Task prompt
The records need to be set down again exactly as they appear.

[Collected data]

* * * * * * * * *

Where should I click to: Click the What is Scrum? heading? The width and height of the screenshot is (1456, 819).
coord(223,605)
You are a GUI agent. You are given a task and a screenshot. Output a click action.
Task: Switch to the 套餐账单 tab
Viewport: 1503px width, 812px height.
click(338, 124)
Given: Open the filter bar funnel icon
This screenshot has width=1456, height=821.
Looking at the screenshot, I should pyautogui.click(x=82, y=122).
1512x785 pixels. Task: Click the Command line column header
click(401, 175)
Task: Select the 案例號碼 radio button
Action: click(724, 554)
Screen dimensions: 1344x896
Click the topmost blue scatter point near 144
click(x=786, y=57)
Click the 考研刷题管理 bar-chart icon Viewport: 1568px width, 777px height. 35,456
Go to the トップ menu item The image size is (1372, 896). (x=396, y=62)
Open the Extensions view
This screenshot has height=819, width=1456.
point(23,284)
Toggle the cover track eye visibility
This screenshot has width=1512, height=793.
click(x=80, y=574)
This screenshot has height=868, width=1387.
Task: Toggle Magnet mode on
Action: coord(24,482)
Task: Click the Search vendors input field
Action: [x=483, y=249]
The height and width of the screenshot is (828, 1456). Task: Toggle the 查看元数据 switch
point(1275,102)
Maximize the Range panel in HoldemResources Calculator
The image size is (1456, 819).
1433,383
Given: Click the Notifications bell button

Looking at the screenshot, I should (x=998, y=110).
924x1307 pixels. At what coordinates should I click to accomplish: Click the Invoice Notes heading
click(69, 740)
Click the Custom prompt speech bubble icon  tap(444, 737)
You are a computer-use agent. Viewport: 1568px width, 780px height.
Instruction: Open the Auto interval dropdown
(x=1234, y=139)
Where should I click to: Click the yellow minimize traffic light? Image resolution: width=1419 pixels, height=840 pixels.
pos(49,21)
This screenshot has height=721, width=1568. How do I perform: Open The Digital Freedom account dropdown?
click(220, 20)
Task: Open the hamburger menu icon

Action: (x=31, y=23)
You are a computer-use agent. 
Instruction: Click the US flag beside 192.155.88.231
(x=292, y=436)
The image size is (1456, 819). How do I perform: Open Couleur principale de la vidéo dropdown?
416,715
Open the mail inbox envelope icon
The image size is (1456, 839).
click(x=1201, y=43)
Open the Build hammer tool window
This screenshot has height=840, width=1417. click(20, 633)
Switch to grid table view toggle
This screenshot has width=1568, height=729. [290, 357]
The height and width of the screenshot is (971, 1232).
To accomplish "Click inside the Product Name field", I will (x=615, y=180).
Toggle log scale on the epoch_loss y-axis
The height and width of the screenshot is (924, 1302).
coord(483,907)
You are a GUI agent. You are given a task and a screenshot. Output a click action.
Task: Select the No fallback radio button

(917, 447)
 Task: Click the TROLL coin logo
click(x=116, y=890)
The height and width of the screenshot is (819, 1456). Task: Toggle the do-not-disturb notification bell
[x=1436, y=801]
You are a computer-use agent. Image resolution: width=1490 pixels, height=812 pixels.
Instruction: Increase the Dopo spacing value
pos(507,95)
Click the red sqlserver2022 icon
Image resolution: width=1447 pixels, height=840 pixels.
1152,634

* * * * * * * * *

Written answer
Where should I click to: Click the What is Scrum? heading? The width and height of the screenshot is (1456, 819).
coord(223,605)
You are a GUI agent. You are given a task and a screenshot. Output a click action.
Task: Switch to the 套餐账单 tab
Viewport: 1503px width, 812px height.
click(338, 124)
Given: Open the filter bar funnel icon
This screenshot has width=1456, height=821.
Looking at the screenshot, I should pyautogui.click(x=82, y=122).
1512x785 pixels. Task: Click the Command line column header
click(401, 175)
Task: Select the 案例號碼 radio button
Action: click(724, 554)
Screen dimensions: 1344x896
Click the topmost blue scatter point near 144
click(x=786, y=57)
Click the 考研刷题管理 bar-chart icon Viewport: 1568px width, 777px height. 35,456
Go to the トップ menu item The image size is (1372, 896). (x=396, y=62)
Open the Extensions view
This screenshot has height=819, width=1456.
point(23,284)
Toggle the cover track eye visibility
This screenshot has width=1512, height=793.
click(x=80, y=574)
This screenshot has height=868, width=1387.
Task: Toggle Magnet mode on
Action: coord(24,482)
Task: Click the Search vendors input field
Action: [x=483, y=249]
The height and width of the screenshot is (828, 1456). Task: Toggle the 查看元数据 switch
point(1275,102)
Maximize the Range panel in HoldemResources Calculator
The image size is (1456, 819).
1433,383
Given: Click the Notifications bell button

Looking at the screenshot, I should (x=998, y=110).
924x1307 pixels. At what coordinates should I click to accomplish: Click the Invoice Notes heading
click(69, 740)
Click the Custom prompt speech bubble icon  tap(444, 737)
You are a computer-use agent. Viewport: 1568px width, 780px height.
Instruction: Open the Auto interval dropdown
(x=1234, y=139)
Where should I click to: Click the yellow minimize traffic light? Image resolution: width=1419 pixels, height=840 pixels.
pos(49,21)
This screenshot has height=721, width=1568. How do I perform: Open The Digital Freedom account dropdown?
click(220, 20)
Task: Open the hamburger menu icon

Action: (x=31, y=23)
You are a computer-use agent. 
Instruction: Click the US flag beside 192.155.88.231
(x=292, y=436)
The image size is (1456, 819). How do I perform: Open Couleur principale de la vidéo dropdown?
416,715
Open the mail inbox envelope icon
The image size is (1456, 839).
click(x=1201, y=43)
Open the Build hammer tool window
This screenshot has height=840, width=1417. click(20, 633)
Switch to grid table view toggle
This screenshot has width=1568, height=729. [290, 357]
The height and width of the screenshot is (971, 1232).
To accomplish "Click inside the Product Name field", I will (x=615, y=180).
Toggle log scale on the epoch_loss y-axis
The height and width of the screenshot is (924, 1302).
coord(483,907)
You are a GUI agent. You are given a task and a screenshot. Output a click action.
Task: Select the No fallback radio button

(917, 447)
 Task: Click the TROLL coin logo
click(x=116, y=890)
The height and width of the screenshot is (819, 1456). Task: Toggle the do-not-disturb notification bell
[x=1436, y=801]
You are a computer-use agent. Image resolution: width=1490 pixels, height=812 pixels.
Instruction: Increase the Dopo spacing value
pos(507,95)
Click the red sqlserver2022 icon
Image resolution: width=1447 pixels, height=840 pixels.
1152,634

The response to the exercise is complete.